Su columna se titulaba “Diario de una estudiante paquistaní”. Anotaba comentarios del tipo: “Me duele abrir el armario y ver mi uniforme, mi mochila y mi cartuchera. Las escuelas de los varones abren mañana, pero los talibanes prohibieron la educación para las niñas. ¿Mi verdadero nombre significa desesperación?”. Dijo luego de su recuperación: “La gente me conoce como la niña que fue disparada por los talibanes, pero quiero que me conozcan por ser la niña que lucha por los derechos de todos los niños y niñas, por su derecho a la educación y por su derecho a la igualdad”. Antes de la agresión, Malala era conocida por su excepcional valentía y activa militancia en la causa vital de los derechos de las mujeres en Pakistán. Ella era regularmente entrevistada por la prensa y había sido premiada con una distinción al mérito civil. En el 2009 se hizo un documental fílmico sobre ella. Luego del ataque su fama y su causa se potenciaron. La actriz Angelina Jolie estableció un fondo con el nombre de Malala para fomentar la educación infantil en Pakistán. Este año fue nominada al Premio Sájarov a la Libertad de Conciencia y al Premio Nobel de la Paz.

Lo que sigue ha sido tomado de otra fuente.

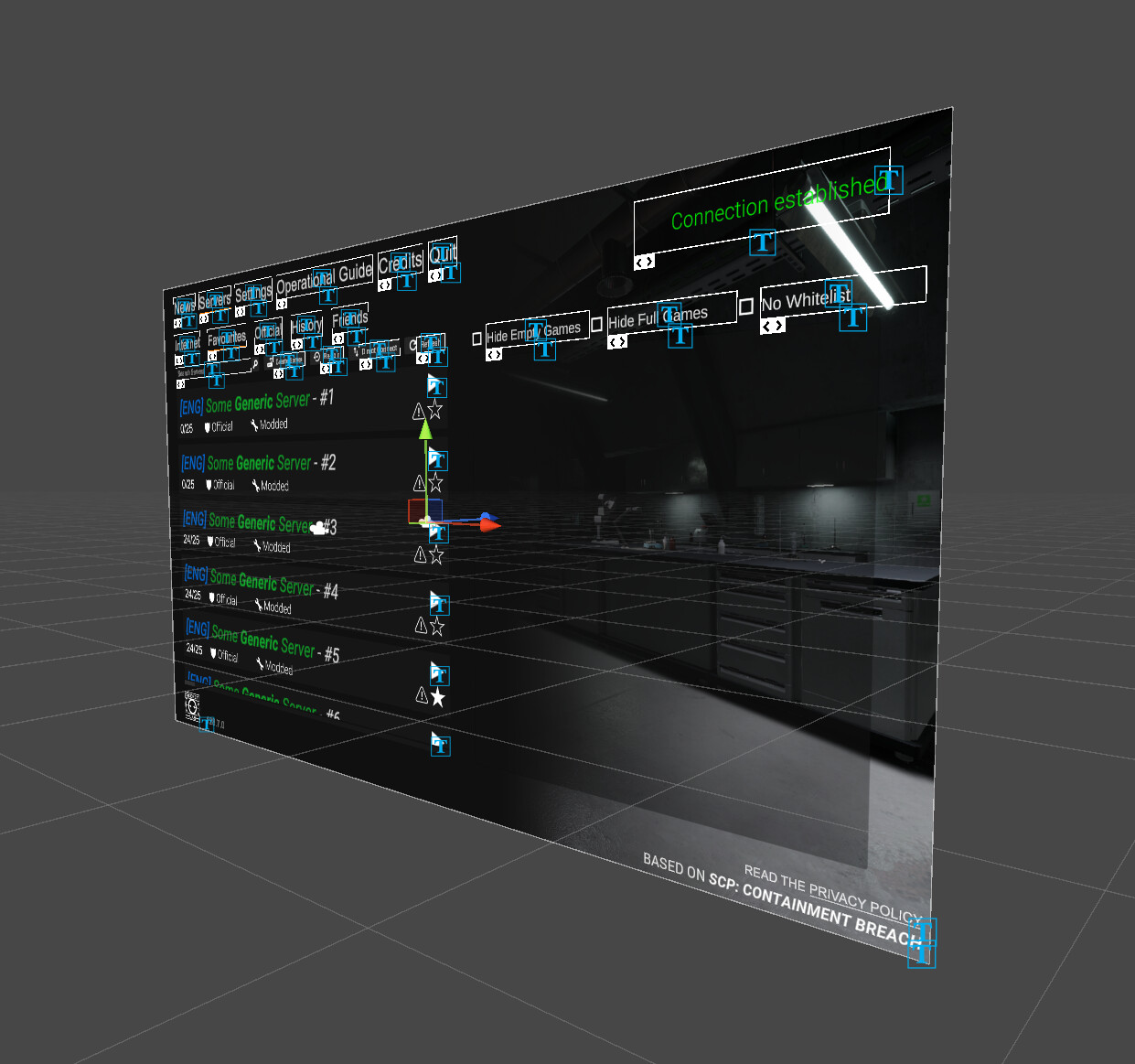Click the magnifier icon in the server search bar
This screenshot has width=1135, height=1064.
pos(255,363)
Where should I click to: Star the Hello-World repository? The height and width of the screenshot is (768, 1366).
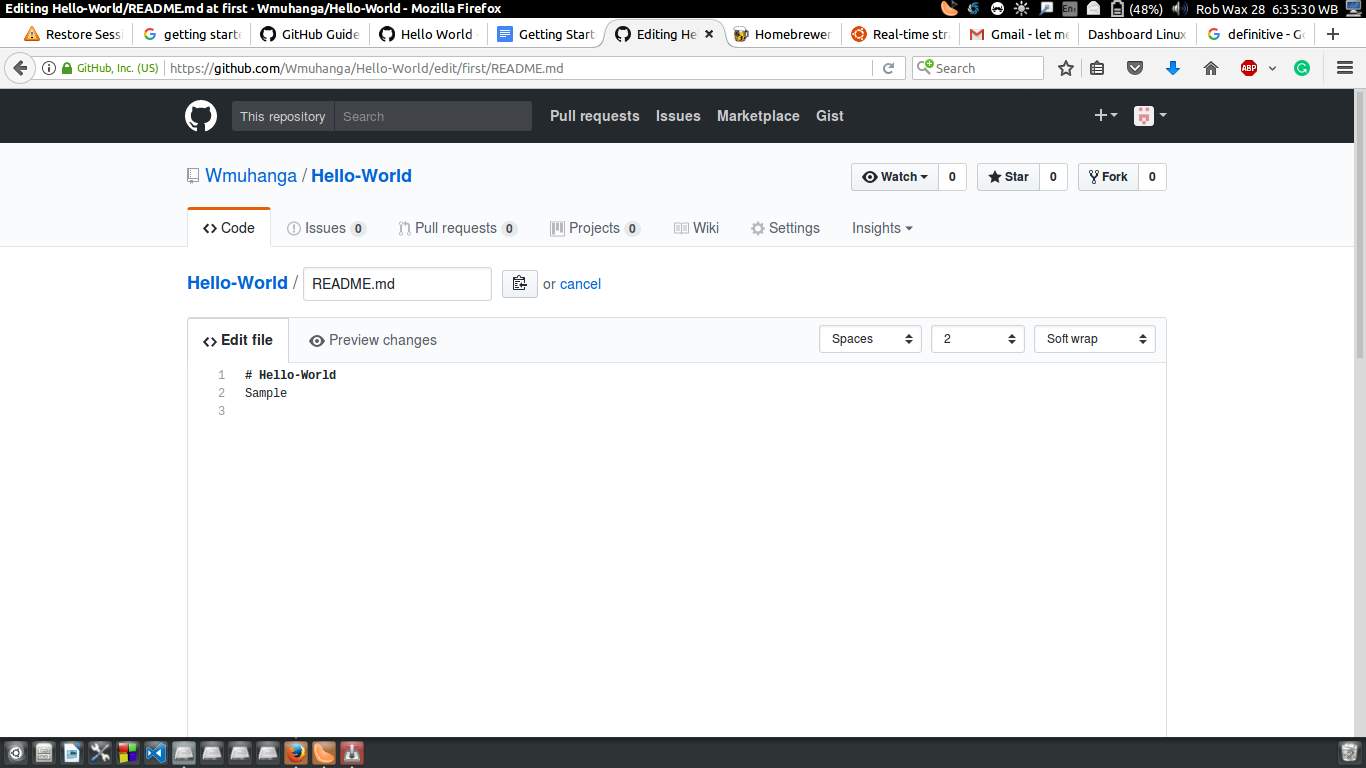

A una muy temprana edad, Malala se había convertido en un referente local e internacional y, como tal, en una amenaza para los fundamentalistas. El vil esfuerzo de éstos en silenciarla pretendió callar no sólo a esta joven sino a todas aquellas que están defendiendo la libertad, además de disuadir a colegas futuras. Afortunadamente han fracasado. Para los talibanes Malala Yousafsay era, conforme dijo oportunamente uno de sus voceros, “un símbolo de los infieles y de la obscenidad”. Para muchos otros, ella es un modelo de rectitud, coraje y dignidad. Es de esperar que su ejemplo contagie de energía a quienes luchan por la igualdad de género en Pakistán.